Coba anda perhatikan kehidupan orang-orang tua dan lanjut usia di Singapore. Sebagian dari mereka masih dapat berjualan minuman kaleng dengan harga 1 dollaran dan berjualan di food court. Dengan kepastian proporsi pendapatan dan pengeluaran (kepastian transportasi dengan tiket bulanan MRT 50 dollar, internet dan telpon 30 dollar,ΓΒ makan 250-350 dollar, tempat tinggal 300 dollar) maka mereka bisa hidup dengan kepastian hidup bulanan.
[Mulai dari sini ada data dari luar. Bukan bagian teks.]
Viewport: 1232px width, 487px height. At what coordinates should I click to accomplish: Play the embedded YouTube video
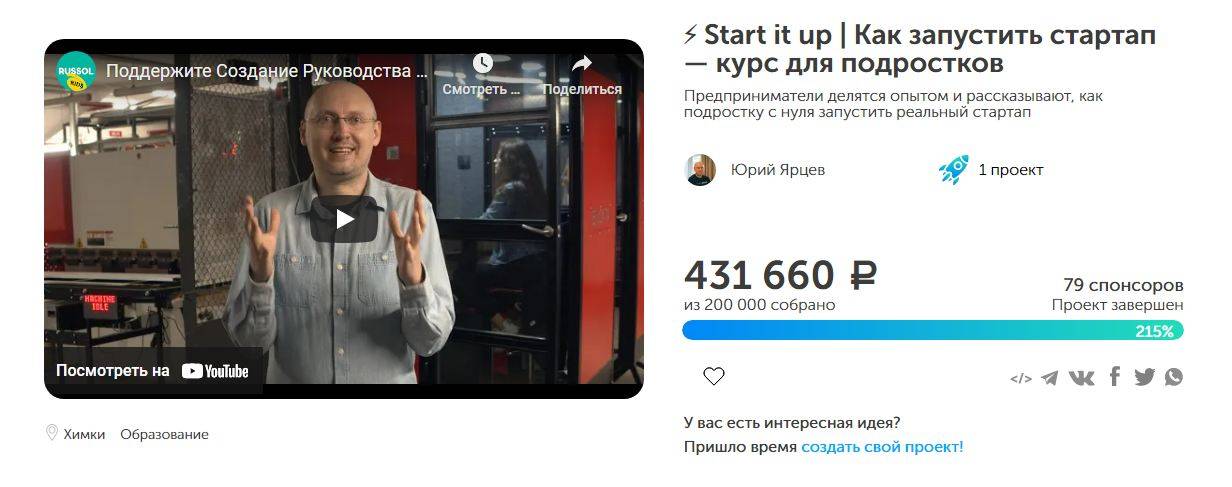click(x=344, y=218)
Mengapa di Indonesia hal itu sulit sekali dilaksanakan? Wah jangan tanya ke saya, Pak Dawan aja tadi bingung soal rencana kenaikan BBM yang bikin tepung terigu naik dari 4000 per kilo jadi 6000 per kilo. Bayangin biaya operasional yang harus beliau tanggung. Harga bala-bala pun direncanakan naik dari 500 perak sebiji jadi 700 perak sebiji. Apa sih 200 perak sebiji? Kata sebagian besar para pertinggi, pejabat, dan para menteri yang sudah lupa dengan uang-uang kecil dan mungkin sudah lupa pernah mengkonsumsi bala-bala. Nah itu yang saya bilang pemerintah melupakan dan tidak memiliki keberpihakan pada rakyat kecil. Bukan masalah 200 peraknya bosssss… kita bicara 200 perak dari 500 perak = 40% kenaikan harga tuh! Kalo bicara kenaikan nilai proyek ato mark-up 40% mungkin baru tegak kepalanya semua!! Dasar.